Problem to work on: Reproduce the probability evaluation passage word for word.

Probability Evaluation

ProvSQL is also a probabilistic database: attach a probability to each input tuple with set_prob(), and the provenance circuit becomes the lineage formula whose probability is the marginal probability of the query answer. ProvSQL computes it exactly (by independent-circuit evaluation, tree decomposition, or d-DNNF knowledge compilation through an external compiler) or approximately with (ε, δ) guarantees (Monte Carlo, Karp-Luby, stopping-rule, sieve, certified-bounds d-trees, or weighted model counting). In practice you do not pick a method: you ask for the guarantee you want – exact, or additive / relative (ε, δ) – and a cost-based chooser runs the cheapest method that meets it, escalating automatically under a budget. Because exact probability computation is #P-hard in general, an opt-in planner-side rewrite recognises tractable query classes – hierarchical conjunctive queries, a family of FD-aware extensions, and the broader inversion-free class – and evaluates them in linear time. Inputs may also be continuous random variables (Normal, Uniform, Exponential, Erlang, and mixtures), with expectations and moments computed analytically or by Monte Carlo. See the probability documentation.

Available data:
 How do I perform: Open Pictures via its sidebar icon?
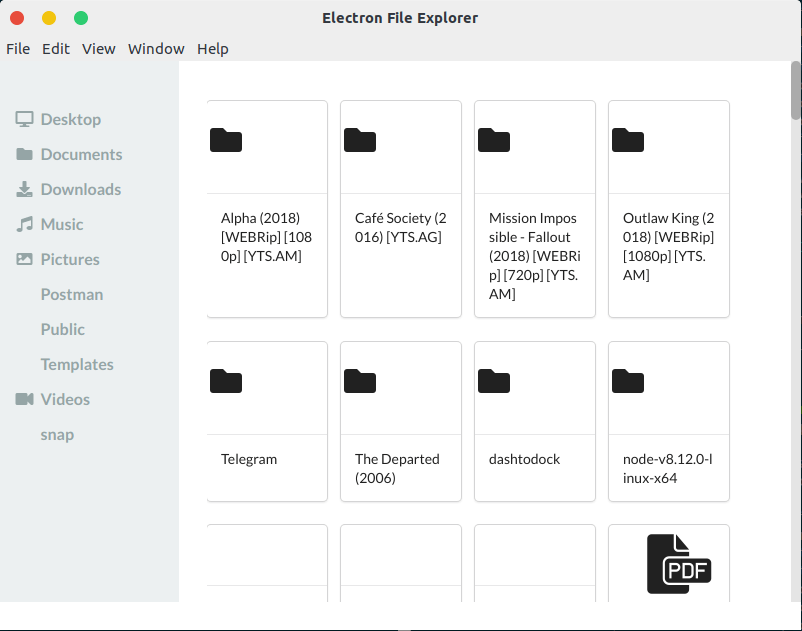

Complete output:
Probability Evaluation

ProvSQL is also a probabilistic database: attach a probability to each input tuple with set_prob(), and the provenance circuit becomes the lineage formula whose probability is the marginal probability of the query answer. ProvSQL computes it exactly (by independent-circuit evaluation, tree decomposition, or d-DNNF knowledge compilation through an external compiler) or approximately with (ε, δ) guarantees (Monte Carlo, Karp-Luby, stopping-rule, sieve, certified-bounds d-trees, or weighted model counting). In practice you do not pick a method: you ask for the guarantee you want – exact, or additive / relative (ε, δ) – and a cost-based chooser runs the cheapest method that meets it, escalating automatically under a budget. Because exact probability computation is #P-hard in general, an opt-in planner-side rewrite recognises tractable query classes – hierarchical conjunctive queries, a family of FD-aware extensions, and the broader inversion-free class – and evaluates them in linear time. Inputs may also be continuous random variables (Normal, Uniform, Exponential, Erlang, and mixtures), with expectations and moments computed analytically or by Monte Carlo. See the probability documentation.